The dog days of summer have hit already, and school's not even out yet.
Fortunately, the court system has given me a clear and effective response.
"If you don't go to school, I will go to jail."
This is an exaggeration, of course, but close enough to the truth to send a chill through parents like me.
Of course, my statement could backfire under the circumstances that my children actually want to see me in the slammer.
The seriousness of school attendance was pounded into my brain and those of many other local parents after the story of the Bennett family made headlines late last month.
Their 6-year-old son, Nathan, had missed 15 days of school. Only five were considered unexcused under school system policy, and they were crucial.
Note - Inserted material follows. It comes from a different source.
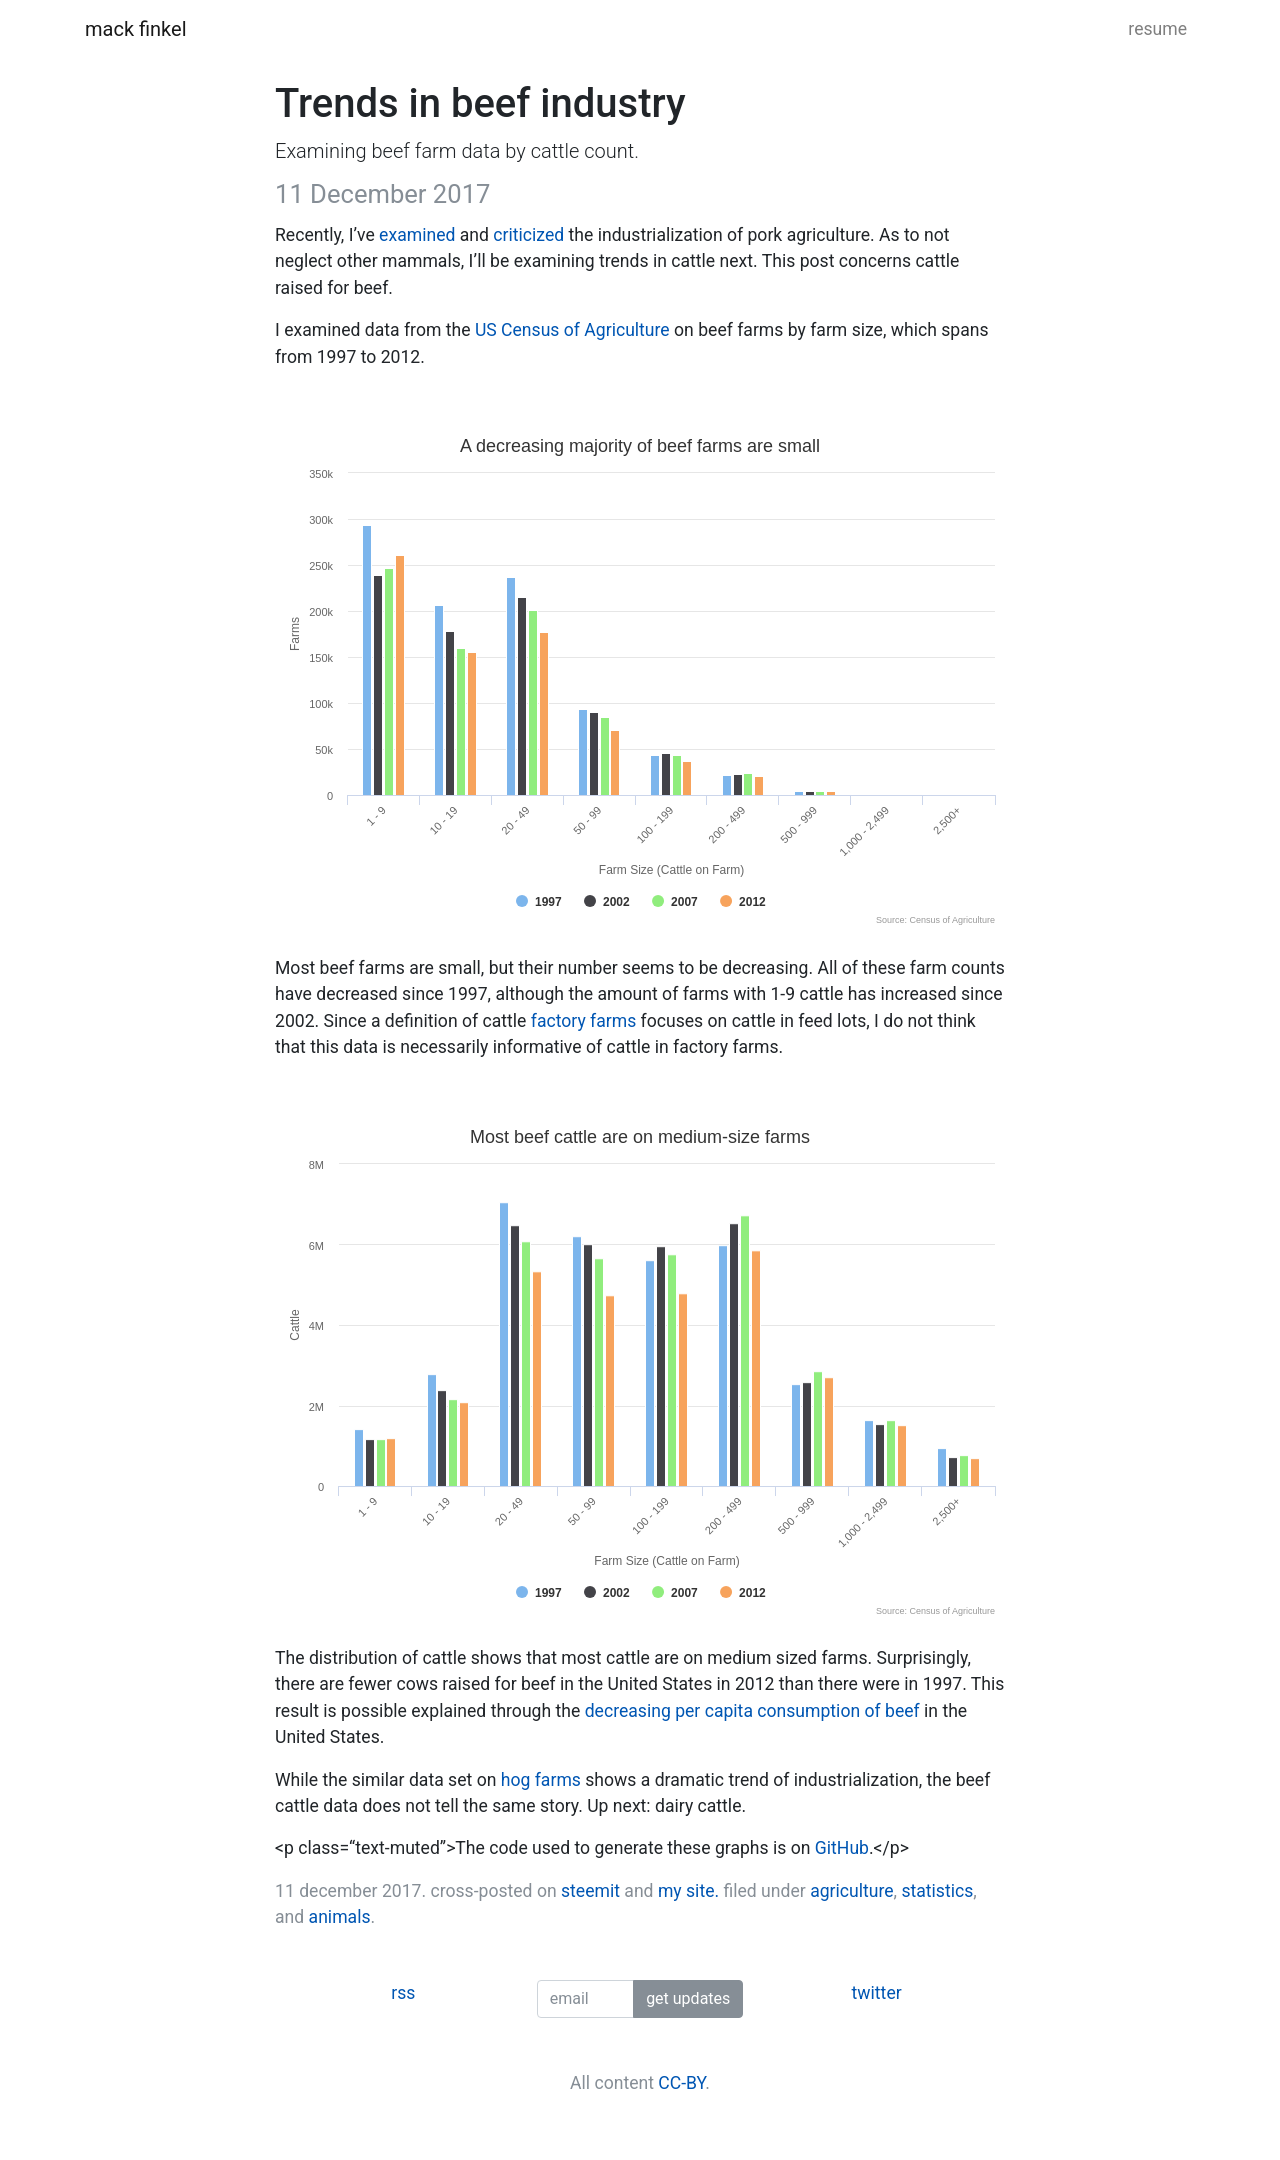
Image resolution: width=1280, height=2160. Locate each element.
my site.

The unexcused absences meant the Bennetts were being brought up on truancy charges.
Nathan had a history of health issues, and the first grader came down with mono last fall.
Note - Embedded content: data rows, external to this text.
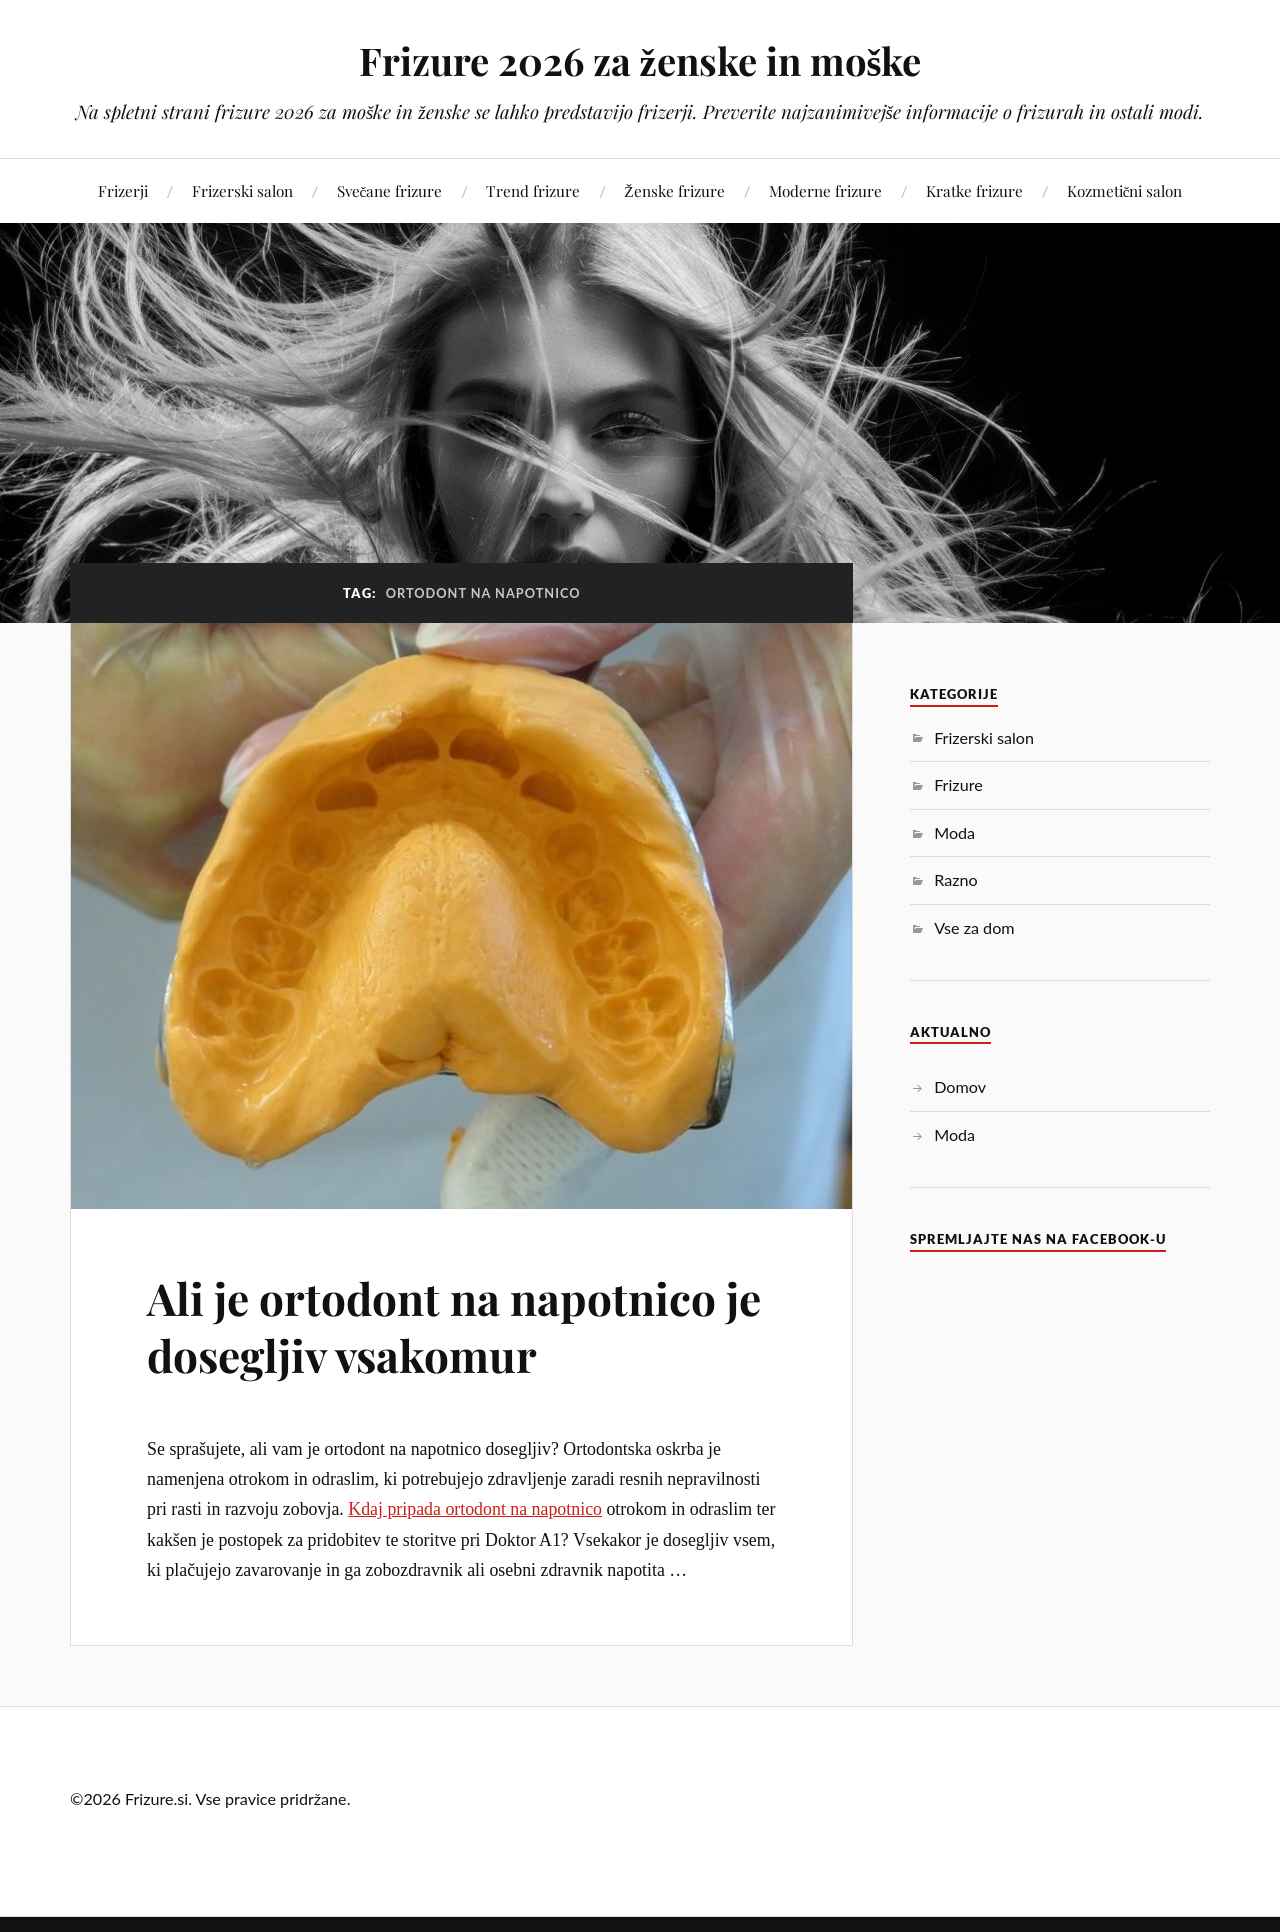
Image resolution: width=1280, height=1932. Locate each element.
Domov (960, 1086)
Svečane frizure (390, 190)
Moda (954, 832)
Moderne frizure (825, 190)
The Bennetts, like many parents, would take him to the doctor on some days when he felt ill but other times would simply keep him home.
If vomiting was involved, Nathan stayed out of school for 24 hours to avoid exposing other children to a possible bug.
The Bennetts met with the principal and the school attendance officer. The parents gave doctor's notes and written excuses to the attendance officer during the meeting.
Parents are allowed to write their own excuses for a child for only five days a year under county school system policy.
They were more prepared with documentation than I would have been.
The five absences that remained unexcused were a big problem for the Bennetts. Circumstances made Beth Bennett feel as if she had to plead guilty to spare her family further problems.
She was sentenced to five days of community service at the school, a $50 fine plus court costs and 60 days of probation - the standard for those guilty of first-offense truancy. Beth also now has a misdemeanor on her permanent record.
Many parents who read about the situation identified with the plight of the Bennetts.
There but for the sake of record-keeping go I.
"How in the name of all that is holy can you treat every situation as equal?" Dwayne Bevins of Charleston wrote in the comments section of the story.
"What if a child is a straight-A student who makes the honor roll but misses 5 days? That child is 'branded' by this overzealous truancy system and the parents are forced into misdemeanor criminal charges by the court system."
Another reader, Kay May, commented, "I too understand that there must be laws in place.
"However, you cannot expect for a parent to send their child to school when their child is sick and expose others. I wouldn't want other mothers to do that to my children. But it's happening and this is why my children (who have lower immune systems because they are twins) are staying sick."
I totally understand.
It was a brutal winter in my house. Illness bounced from child to child like a germ-infested pingpong ball.
There was vomiting. There were fevers.
There was even something we self-diagnosed called Fifth Disease, common in kids between the ages of 5 and 15, that usually produces a distinctive red rash on the face that makes a child appear to have a "slapped cheek."
It was weird.
Whatever illness visited our house seemed to be replaced by a new illness the following week.
The two working parents who live here adjusted their schedules, alternated staying home, sprayed every surface with disinfectant, and hoped it would stop.
Sometimes we visited the doctor. Most of the time we just called the school to report the illness and absences.
It was horrible.
Like my kids, I'm looking forward to the freedom, fresh air and, hopefully, good health of summer.
And I'm glad I won't be spending it in handcuffs.